Ein Koordinatensystem ist ein mathematisches Hilfsmittel zur Visualisierung einzelner Ergebnisse komplexer Funktionen. Es hat viele verschiedene Anwendungsmöglichkeiten und wird auch im Alltag oft benutzt.

Theoretischer Aufbau

Ein Koordinatensystem besteht immer aus zwei bis drei Achsen

Ein Koordinatensystem besteht immer aus zwei bis drei Achsen

Zwei bis drei Achsen bilden in der Mathematik ein Koordinatensystem. Den Achsen werden dabei unterschiedliche Werte zugeteilt, die entweder mit Variablen, also „X“, „Y“ und bei einer möglichen dritten Achse meistens mit „Z“ bezeichnet werden oder mit Werten wie Länge und Breite versehen werden. Die Achsen werden zusätzlich mit Orientierungspunkten versehen, um das Eintragen einer Koordinate zu erleichtern. Dabei wird der Schnittpunkt aller Achsen als Koordinatenursprung oder auch 0-Punkt bezeichnet.

Funktion und Anwendungen

Damit eine Koordinate in das Koordinatensystem eingetragen werden kann, müssen für das System vorher eine oder mehrere mathematische Funktion deklariert werden, mit deren Hilfe man die einzelnen Koordinatenpunkte bestimmten kann. So eine Funktion kann beispielsweise so aussehen:

y = x + 2

Für „x“ werden nun verschiedene Werte eingesetzt, um den entsprechenden Wert für „y“ zu berechnen. Setzt man als Beispiel für „x“ den Wert 1 ein, so würde „y“ dementsprechend 3 betragen. Die Koordinate müsste also in das Koordinatensystem an der Stelle eingetragen werden, an der die x-Achse 1 und die y-Achse 3 beträgt. Auf diese Weise lassen sich mit ähnlichen Funktionen verschiedene Graphen anfertigen, die Positionierungen oder Verläufe anzeigen können.

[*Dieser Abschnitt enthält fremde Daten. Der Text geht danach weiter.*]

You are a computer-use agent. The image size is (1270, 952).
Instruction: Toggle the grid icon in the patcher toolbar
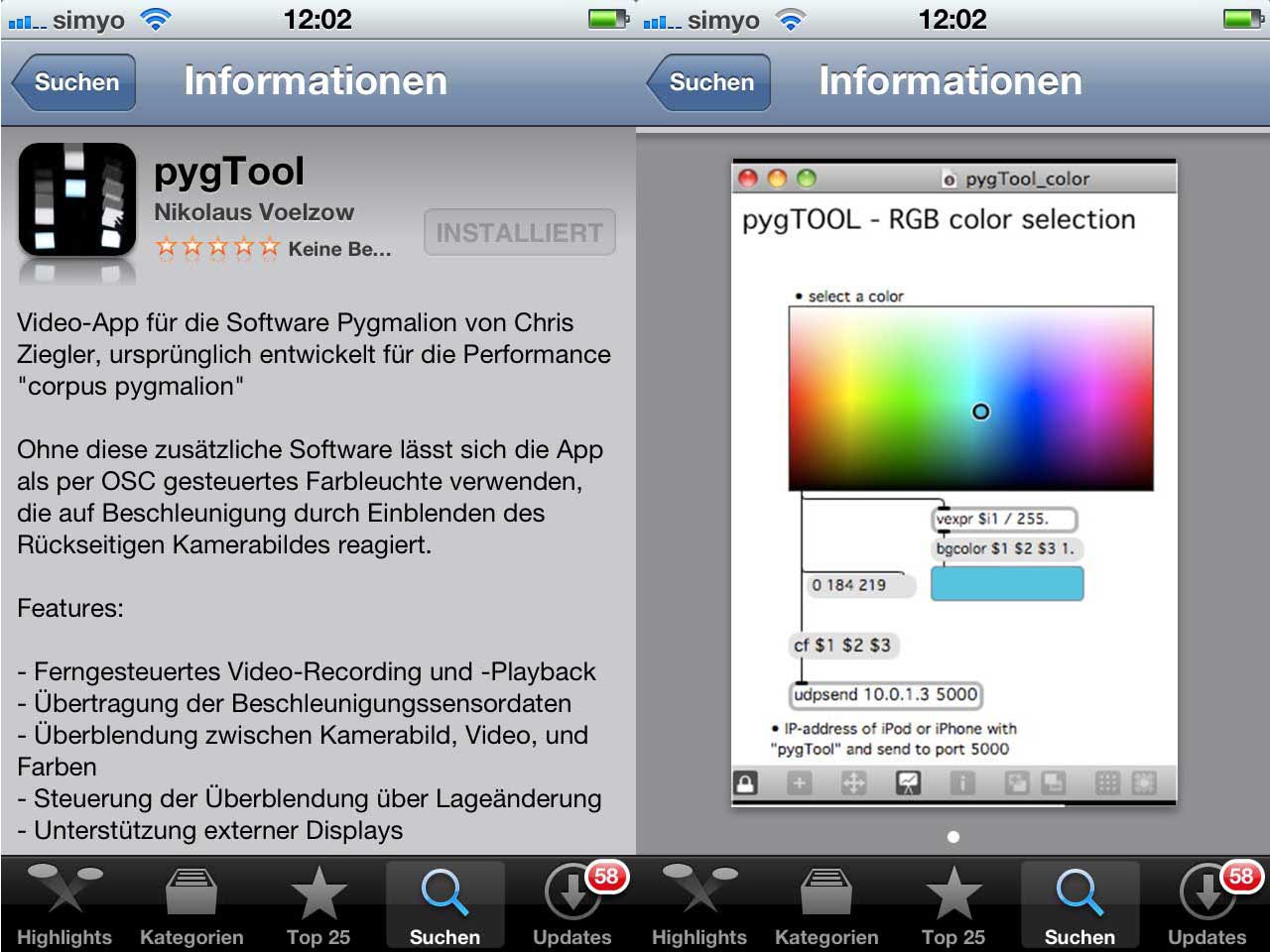[1107, 783]
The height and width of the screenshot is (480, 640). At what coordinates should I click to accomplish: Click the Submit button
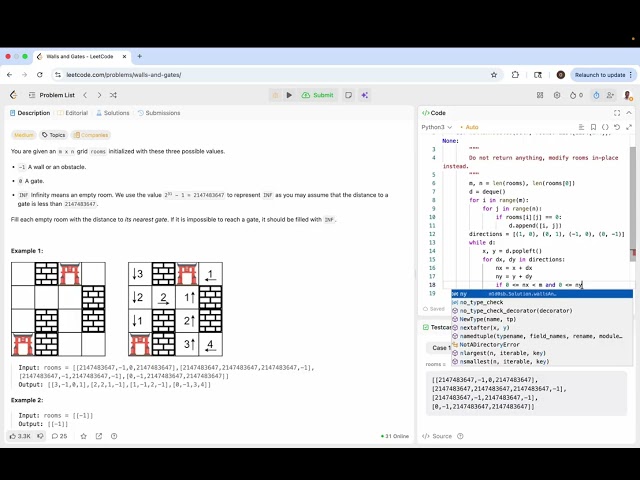coord(318,95)
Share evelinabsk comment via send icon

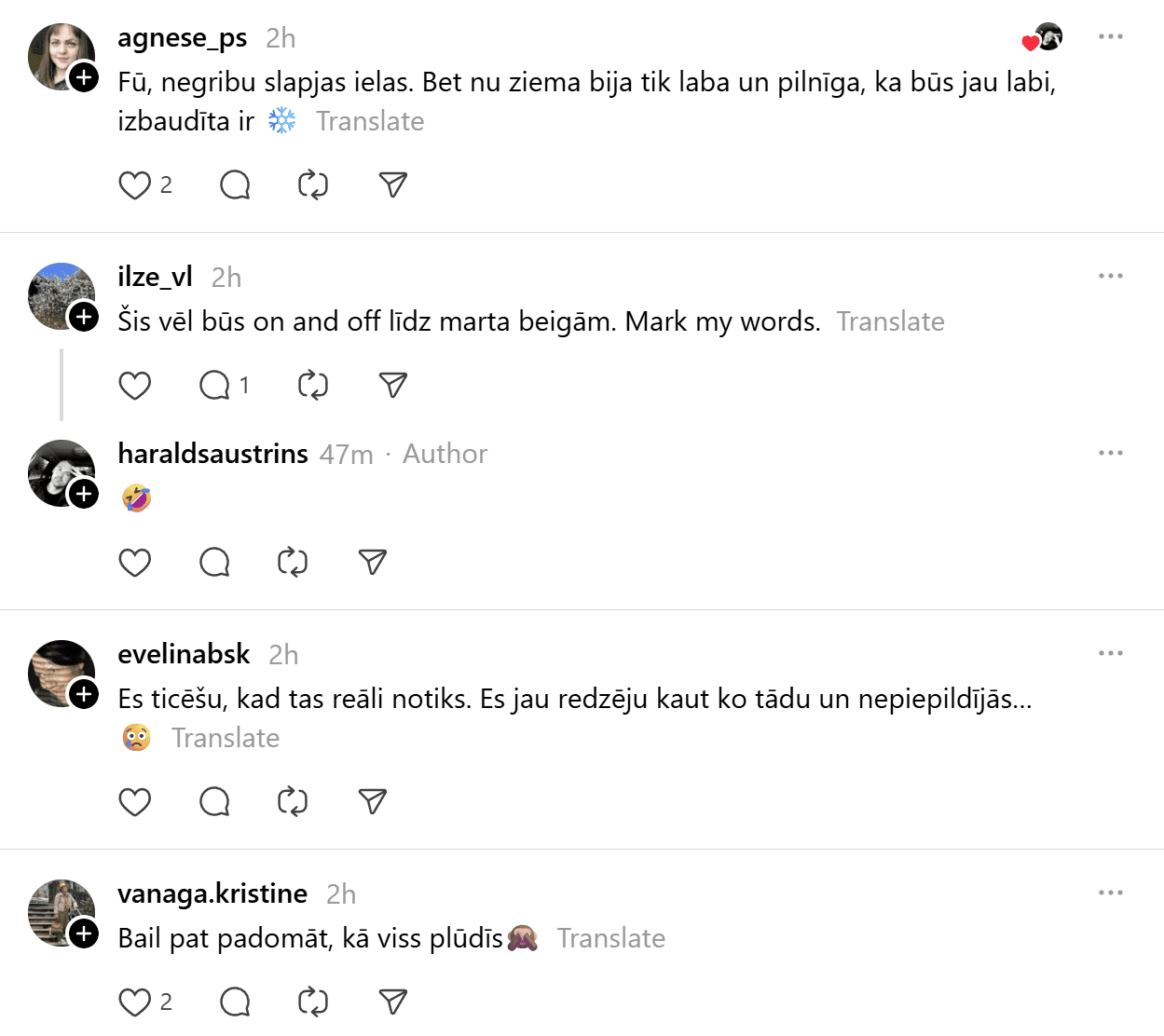(x=373, y=802)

Zu den alltäglichen Anwendungsgebieten eines Koordinatensystems gehören:

  • Kartographie
  • Astronomie
  • Fahrzeugkoordinierung
  • und Geographie

Aber auch in Bereichen der Physik oder der Informatik findet ein Koordinatensystem seine Verwendung. So werden in der Physik unter anderem Wellenfunktionen von Strahlungen mit Koordinaten visualisiert, wobei die x-Achse meistens mit der Zeit und die y-Achse mit der Höhe bzw. der Tiefe der Ausschläge versehen wird. In der Informatik werden dagegen Koordinatensysteme eingesetzt, um räumliche Objekte wie eine Kugel oder einen Quader abzubilden. Dazu wird neben einem Wert für Höhe und für Länge auch ein dritter Wert für die Lage eines Punktes im Raum benötigt.

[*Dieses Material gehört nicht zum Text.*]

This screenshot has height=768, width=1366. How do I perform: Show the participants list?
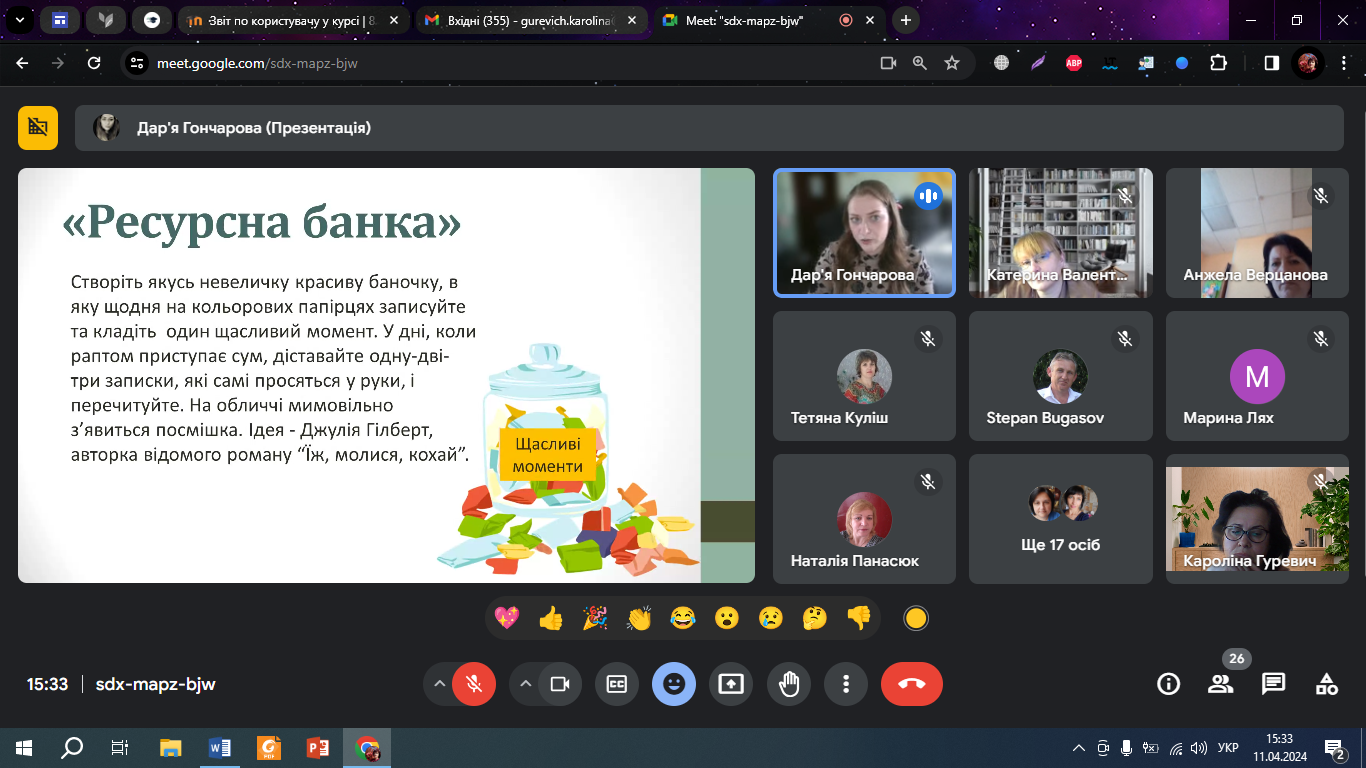coord(1220,684)
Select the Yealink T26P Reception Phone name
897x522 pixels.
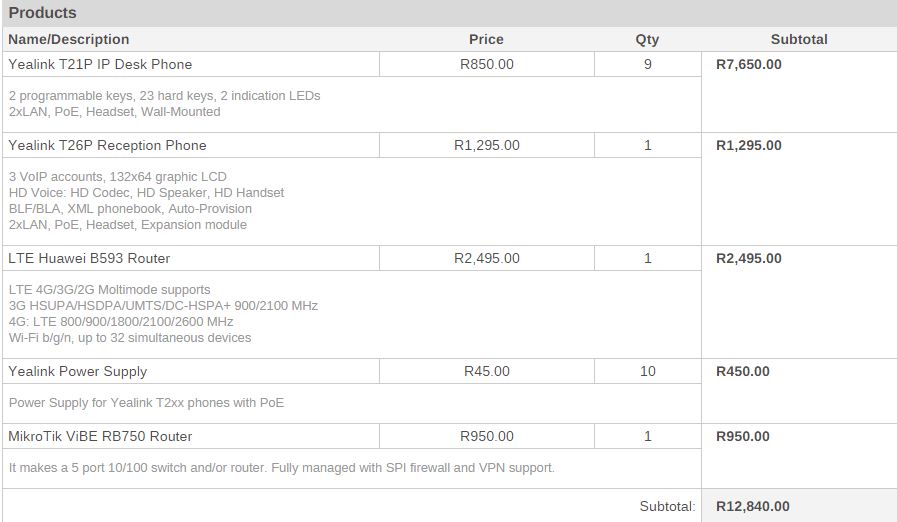click(x=107, y=145)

Es gibt sogar einige Spiele, die mit einem Koordinatensystem arbeiten. Der bekannteste Vertreter ist hierbei das Schach-Spiel, bei dem jedes der 64 Felder eine Koordinate bestehend aus einem Buchstaben und einer Zahl hat. Bei der Notation werden immer die Züge der einzelnen Figuren anhand ihres Ausgangsfeldes und ihres Endpunktes festgehalten, sodass Spieler später noch nachvollziehen können, welche Strategien die beiden Schach-Spieler angewendet haben und welche Figuren wie benutzt wurden.